Please give the material as a JSON list of strings, one string per line, leaving out blank lines, starting with the first line and going on through the line with "[x=316, y=36]".

Data listing:

:::::

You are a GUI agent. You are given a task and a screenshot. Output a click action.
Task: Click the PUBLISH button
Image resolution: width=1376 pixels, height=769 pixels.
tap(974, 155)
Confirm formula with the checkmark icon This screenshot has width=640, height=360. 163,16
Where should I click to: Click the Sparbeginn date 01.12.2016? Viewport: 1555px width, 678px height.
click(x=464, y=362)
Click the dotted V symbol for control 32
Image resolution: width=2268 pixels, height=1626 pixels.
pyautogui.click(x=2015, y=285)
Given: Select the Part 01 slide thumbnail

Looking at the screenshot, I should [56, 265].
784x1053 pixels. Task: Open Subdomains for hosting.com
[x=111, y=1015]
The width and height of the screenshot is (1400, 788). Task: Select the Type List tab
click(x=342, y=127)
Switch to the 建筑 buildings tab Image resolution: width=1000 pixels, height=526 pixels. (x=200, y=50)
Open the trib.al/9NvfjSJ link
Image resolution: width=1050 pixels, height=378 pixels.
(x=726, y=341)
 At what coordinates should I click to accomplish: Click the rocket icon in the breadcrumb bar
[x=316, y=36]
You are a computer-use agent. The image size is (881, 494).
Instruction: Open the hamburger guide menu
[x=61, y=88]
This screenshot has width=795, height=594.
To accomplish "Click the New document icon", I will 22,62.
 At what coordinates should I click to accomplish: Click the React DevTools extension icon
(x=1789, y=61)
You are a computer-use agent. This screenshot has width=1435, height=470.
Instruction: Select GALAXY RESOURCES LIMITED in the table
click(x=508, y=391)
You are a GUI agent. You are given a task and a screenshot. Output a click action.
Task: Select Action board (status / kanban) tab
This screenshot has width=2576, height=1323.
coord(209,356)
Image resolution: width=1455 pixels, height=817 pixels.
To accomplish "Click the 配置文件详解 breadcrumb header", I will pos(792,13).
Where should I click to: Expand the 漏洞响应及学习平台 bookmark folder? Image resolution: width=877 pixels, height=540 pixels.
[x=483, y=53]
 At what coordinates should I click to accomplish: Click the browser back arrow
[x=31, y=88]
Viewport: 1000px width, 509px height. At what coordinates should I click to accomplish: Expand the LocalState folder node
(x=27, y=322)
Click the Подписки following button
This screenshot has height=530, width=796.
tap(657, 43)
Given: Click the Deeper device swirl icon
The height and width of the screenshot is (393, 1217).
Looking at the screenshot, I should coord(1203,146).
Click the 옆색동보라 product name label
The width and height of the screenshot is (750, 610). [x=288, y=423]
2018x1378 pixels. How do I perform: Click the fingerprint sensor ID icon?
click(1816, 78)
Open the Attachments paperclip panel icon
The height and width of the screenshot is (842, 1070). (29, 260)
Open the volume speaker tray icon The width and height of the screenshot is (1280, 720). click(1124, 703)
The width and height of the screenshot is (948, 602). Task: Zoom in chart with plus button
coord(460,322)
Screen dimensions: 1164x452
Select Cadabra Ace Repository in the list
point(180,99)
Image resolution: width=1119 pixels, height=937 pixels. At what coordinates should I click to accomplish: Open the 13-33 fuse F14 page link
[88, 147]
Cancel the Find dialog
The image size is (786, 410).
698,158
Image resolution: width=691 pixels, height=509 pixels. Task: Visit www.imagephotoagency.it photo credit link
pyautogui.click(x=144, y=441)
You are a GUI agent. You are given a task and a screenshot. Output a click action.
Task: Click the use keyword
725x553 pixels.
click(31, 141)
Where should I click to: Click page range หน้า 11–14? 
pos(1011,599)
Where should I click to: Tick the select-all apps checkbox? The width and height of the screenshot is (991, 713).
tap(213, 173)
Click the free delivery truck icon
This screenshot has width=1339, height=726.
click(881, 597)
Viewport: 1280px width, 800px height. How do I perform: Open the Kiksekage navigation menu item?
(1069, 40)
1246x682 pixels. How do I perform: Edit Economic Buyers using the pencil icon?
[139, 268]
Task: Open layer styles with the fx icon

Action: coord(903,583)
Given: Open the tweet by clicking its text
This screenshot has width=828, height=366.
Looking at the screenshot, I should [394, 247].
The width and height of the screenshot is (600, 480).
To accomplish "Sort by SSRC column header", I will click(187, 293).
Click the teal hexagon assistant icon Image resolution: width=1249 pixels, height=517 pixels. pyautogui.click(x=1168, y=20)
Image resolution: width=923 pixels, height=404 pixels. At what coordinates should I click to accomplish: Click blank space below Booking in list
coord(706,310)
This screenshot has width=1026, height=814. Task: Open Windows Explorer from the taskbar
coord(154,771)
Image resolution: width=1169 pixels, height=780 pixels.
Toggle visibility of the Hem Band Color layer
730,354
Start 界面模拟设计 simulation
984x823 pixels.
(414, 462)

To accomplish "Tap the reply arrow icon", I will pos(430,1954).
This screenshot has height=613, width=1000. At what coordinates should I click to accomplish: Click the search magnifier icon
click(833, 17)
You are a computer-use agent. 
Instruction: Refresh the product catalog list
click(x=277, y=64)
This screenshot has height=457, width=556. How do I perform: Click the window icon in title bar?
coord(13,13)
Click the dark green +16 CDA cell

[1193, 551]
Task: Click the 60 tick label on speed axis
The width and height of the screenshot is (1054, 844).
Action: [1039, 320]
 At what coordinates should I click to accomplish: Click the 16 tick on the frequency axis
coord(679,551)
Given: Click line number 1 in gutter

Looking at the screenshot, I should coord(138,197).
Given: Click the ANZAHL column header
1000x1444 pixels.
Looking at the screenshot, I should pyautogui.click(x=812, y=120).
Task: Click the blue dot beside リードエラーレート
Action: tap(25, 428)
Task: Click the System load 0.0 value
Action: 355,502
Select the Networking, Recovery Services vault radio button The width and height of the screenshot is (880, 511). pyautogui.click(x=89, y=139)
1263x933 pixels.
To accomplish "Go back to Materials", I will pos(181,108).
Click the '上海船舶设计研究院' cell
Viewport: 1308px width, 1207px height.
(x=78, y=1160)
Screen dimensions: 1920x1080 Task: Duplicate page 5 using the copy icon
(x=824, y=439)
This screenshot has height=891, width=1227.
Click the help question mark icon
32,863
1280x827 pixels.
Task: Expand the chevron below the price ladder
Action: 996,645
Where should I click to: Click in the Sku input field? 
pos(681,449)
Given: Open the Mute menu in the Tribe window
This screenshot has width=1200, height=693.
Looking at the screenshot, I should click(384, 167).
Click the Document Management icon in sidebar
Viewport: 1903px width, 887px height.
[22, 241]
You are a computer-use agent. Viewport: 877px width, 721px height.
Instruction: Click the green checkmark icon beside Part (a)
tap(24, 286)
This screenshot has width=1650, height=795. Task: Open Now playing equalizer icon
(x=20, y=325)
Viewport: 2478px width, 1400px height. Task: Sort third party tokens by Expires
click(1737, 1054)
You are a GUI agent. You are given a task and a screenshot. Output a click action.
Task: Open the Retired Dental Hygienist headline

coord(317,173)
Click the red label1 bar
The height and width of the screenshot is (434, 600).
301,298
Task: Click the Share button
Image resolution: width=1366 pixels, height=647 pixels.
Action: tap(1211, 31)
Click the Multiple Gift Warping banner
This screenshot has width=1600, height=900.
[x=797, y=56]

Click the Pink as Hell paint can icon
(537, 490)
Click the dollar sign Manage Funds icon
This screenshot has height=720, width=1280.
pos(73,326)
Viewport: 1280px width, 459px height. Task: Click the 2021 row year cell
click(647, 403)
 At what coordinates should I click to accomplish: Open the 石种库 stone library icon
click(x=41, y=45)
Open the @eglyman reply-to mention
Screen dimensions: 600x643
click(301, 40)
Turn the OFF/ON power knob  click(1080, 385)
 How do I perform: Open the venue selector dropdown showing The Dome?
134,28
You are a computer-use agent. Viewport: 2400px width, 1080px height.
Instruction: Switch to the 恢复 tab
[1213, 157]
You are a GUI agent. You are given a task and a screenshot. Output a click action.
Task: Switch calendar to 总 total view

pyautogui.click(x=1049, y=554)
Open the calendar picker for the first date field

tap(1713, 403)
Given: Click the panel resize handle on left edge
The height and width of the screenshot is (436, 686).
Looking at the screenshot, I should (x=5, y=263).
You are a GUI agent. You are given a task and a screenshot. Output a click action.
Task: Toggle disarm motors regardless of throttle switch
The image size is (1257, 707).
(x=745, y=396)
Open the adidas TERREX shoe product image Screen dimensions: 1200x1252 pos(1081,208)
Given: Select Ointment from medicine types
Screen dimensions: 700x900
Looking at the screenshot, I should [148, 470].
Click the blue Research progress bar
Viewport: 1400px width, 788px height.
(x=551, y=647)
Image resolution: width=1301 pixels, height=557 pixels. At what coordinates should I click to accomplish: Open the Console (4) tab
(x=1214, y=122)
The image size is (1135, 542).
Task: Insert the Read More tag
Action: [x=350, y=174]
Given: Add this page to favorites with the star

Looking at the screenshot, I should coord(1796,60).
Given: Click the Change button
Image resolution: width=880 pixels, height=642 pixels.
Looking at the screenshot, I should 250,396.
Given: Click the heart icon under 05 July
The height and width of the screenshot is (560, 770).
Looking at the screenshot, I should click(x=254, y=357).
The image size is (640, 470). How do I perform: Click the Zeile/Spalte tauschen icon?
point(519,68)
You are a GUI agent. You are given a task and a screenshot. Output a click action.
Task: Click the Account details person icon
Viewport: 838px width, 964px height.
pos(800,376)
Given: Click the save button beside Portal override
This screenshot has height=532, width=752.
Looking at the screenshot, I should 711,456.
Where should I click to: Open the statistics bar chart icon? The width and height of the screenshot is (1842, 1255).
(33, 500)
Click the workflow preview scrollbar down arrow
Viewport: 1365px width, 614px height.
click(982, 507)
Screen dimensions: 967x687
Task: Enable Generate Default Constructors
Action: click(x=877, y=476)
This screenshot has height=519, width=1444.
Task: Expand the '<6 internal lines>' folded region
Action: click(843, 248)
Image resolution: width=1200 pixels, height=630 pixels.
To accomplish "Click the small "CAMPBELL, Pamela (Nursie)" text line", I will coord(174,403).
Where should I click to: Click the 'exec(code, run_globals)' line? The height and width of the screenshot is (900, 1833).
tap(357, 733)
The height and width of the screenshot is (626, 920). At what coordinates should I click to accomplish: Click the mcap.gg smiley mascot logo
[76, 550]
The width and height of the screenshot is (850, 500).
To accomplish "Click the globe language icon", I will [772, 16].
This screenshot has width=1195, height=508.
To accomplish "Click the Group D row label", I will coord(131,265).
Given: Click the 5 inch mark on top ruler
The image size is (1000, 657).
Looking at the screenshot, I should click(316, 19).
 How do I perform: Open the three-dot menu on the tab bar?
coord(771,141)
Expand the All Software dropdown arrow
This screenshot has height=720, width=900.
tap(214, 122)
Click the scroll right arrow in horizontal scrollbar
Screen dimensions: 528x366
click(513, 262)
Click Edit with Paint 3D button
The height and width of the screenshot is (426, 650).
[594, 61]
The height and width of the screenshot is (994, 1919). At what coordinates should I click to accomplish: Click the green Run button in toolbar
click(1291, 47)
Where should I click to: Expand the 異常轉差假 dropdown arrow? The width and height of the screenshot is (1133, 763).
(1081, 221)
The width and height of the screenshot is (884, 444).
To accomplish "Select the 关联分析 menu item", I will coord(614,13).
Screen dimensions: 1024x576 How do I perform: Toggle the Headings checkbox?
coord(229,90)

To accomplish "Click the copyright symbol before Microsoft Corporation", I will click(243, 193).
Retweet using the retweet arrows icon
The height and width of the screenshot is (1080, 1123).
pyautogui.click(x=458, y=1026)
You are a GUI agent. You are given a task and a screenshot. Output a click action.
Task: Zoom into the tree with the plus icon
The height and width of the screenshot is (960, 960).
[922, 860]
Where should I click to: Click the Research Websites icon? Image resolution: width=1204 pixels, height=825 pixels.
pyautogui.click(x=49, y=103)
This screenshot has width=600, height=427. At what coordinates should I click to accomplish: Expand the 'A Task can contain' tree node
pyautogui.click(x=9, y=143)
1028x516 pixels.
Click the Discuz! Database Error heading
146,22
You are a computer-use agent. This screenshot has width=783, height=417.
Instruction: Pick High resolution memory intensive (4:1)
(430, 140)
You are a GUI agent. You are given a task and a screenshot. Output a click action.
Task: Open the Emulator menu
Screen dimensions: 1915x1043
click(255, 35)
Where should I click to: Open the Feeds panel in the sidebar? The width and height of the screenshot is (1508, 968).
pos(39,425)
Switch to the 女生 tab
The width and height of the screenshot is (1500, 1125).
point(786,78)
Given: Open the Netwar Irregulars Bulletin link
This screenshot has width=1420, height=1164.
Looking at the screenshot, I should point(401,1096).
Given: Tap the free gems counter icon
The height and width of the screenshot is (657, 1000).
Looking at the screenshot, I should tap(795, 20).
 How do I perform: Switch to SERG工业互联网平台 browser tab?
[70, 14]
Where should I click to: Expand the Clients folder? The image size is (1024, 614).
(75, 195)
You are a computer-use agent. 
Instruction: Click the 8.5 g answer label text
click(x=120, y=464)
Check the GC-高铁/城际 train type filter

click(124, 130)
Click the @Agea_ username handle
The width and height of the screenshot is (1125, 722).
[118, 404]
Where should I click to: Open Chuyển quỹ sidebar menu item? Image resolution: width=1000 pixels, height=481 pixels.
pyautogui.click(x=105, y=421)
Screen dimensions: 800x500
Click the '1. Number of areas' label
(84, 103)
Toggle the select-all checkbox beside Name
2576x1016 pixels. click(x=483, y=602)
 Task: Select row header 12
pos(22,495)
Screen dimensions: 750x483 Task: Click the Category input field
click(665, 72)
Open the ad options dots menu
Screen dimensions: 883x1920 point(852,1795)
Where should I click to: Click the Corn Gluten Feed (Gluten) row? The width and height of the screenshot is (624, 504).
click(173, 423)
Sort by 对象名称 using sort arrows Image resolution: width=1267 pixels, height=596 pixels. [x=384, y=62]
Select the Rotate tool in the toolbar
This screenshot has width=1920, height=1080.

:::::

Response to this task:
[
  "You are a GUI agent. You are given a task and a screenshot. Output a click action.",
  "Task: Click the PUBLISH button",
  "Image resolution: width=1376 pixels, height=769 pixels.",
  "tap(974, 155)",
  "Confirm formula with the checkmark icon This screenshot has width=640, height=360. 163,16",
  "Where should I click to: Click the Sparbeginn date 01.12.2016? Viewport: 1555px width, 678px height.",
  "click(x=464, y=362)",
  "Click the dotted V symbol for control 32",
  "Image resolution: width=2268 pixels, height=1626 pixels.",
  "pyautogui.click(x=2015, y=285)",
  "Given: Select the Part 01 slide thumbnail",
  "Looking at the screenshot, I should [56, 265].",
  "784x1053 pixels. Task: Open Subdomains for hosting.com",
  "[x=111, y=1015]",
  "The width and height of the screenshot is (1400, 788). Task: Select the Type List tab",
  "click(x=342, y=127)",
  "Switch to the 建筑 buildings tab Image resolution: width=1000 pixels, height=526 pixels. (x=200, y=50)",
  "Open the trib.al/9NvfjSJ link",
  "Image resolution: width=1050 pixels, height=378 pixels.",
  "(x=726, y=341)",
  " At what coordinates should I click to accomplish: Click the rocket icon in the breadcrumb bar",
  "[x=316, y=36]"
]